**Task to complete:** Rewrite the part of the text on Grace Wales Bonner that opens with the words containing "Since founding her" and closes with "Applied Arts, Vienna.", putting "Fashion Awards" in place of "British Fashion Awards".

[[ Document segment, beginning ]]

English fashion designer (born 1990)

Grace Wales Bonner (born 1990) is an English fashion designer. Her designs blend sportswear, tailoring and broad cultural research. In 2014, she founded the London-based label Wales Bonner, originally specializing in menswear. In 2025, she was appointed creative director of the Hermès menswear line, succeeding Véronique Nichanian, and becoming the first woman of Black heritage to lead a major luxury fashion house. Wales Bonner's first collection for Hermès is set to be shown in January 2027.

Since founding her eponymous brand, Wales Bonner has won awards including Emerging Menswear Designer at the British Fashion Awards (2015), the LVMH Young Designer Prize (2016), Winner of the British Fashion Council/ Vogue Designer Fashion Fund (2019) and CFDA International Men's Designer of the Year (2021). In June 2022, she was appointed Member of the Order of the British Empire (MBE) for services to fashion. Wales Bonner was the lead of a four year research project at the University of Applied Arts, Vienna.

==Early life==
Wales Bonner was born in South London, England, to a White English mother and Black Jamaican father, and after her parents' separation was brought up between her mother's house in Dulwich and her father's in Stockwell.

Wales Bonner studied at Graveney School in Tooting, then attended Central Saint Martins art school, graduating in 2014, and winning the L'Oréal Professionnel Talent Award for her BA collection "Afrique". Subsequent awards she has received include "Emerging Talent – Menswear" at the 2015 British Fashion Awards, the 2016 LVMH Prize for Young Fashion Designers, the British Fashion Council/Vogue Designer Fashion Fund (2019), the CFDA International Men's Designer of the Year (2021), Best Independent British Brand (2022) the 2023 British Fashion Council/GQ Designer Fashion Fund, and British Menswear Designer of the Year (2024).

[[ Document segment, end ]]
[[ Excerpted data, beginning ]]

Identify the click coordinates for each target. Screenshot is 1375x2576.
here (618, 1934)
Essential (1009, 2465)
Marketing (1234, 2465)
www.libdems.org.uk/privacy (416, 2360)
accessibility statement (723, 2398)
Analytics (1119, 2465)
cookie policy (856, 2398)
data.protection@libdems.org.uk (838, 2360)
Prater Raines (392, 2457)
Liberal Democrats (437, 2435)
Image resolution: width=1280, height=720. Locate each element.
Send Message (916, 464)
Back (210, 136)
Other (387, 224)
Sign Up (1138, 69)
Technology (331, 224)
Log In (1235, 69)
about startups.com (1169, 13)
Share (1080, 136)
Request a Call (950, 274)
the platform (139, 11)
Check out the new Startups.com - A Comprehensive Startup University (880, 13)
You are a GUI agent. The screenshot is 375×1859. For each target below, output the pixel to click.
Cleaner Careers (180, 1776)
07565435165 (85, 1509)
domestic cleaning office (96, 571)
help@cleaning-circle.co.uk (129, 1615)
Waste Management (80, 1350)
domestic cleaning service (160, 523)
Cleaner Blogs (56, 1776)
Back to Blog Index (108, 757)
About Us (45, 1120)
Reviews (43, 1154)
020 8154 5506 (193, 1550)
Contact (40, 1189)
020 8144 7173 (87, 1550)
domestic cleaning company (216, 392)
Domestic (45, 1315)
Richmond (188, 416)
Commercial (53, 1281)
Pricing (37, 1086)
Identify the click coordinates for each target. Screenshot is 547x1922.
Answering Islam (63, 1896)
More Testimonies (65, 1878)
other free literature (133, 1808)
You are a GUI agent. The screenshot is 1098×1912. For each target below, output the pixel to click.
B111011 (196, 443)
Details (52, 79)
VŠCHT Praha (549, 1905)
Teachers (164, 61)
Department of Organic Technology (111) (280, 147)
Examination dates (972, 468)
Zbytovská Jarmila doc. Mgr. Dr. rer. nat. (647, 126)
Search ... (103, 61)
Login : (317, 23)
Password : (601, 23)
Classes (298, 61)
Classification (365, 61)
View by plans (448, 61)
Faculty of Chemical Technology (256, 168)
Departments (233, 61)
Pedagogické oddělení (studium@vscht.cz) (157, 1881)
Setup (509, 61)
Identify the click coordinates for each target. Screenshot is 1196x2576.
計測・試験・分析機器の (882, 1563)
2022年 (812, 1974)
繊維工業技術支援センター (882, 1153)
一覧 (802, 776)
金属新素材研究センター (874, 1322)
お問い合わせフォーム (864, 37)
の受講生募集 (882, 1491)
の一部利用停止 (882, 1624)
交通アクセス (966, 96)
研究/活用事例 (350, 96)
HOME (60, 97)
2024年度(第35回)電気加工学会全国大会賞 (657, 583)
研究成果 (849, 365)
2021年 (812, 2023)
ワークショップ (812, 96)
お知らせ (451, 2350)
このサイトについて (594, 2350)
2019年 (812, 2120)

[[ Excerpted data, end ]]

**Answer to the exercise:**
Since founding her eponymous brand, Wales Bonner has won awards including Emerging Menswear Designer at the Fashion Awards (2015), the LVMH Young Designer Prize (2016), Winner of the British Fashion Council/ Vogue Designer Fashion Fund (2019) and CFDA International Men's Designer of the Year (2021). In June 2022, she was appointed Member of the Order of the British Empire (MBE) for services to fashion. Wales Bonner was the lead of a four year research project at the University of Applied Arts, Vienna.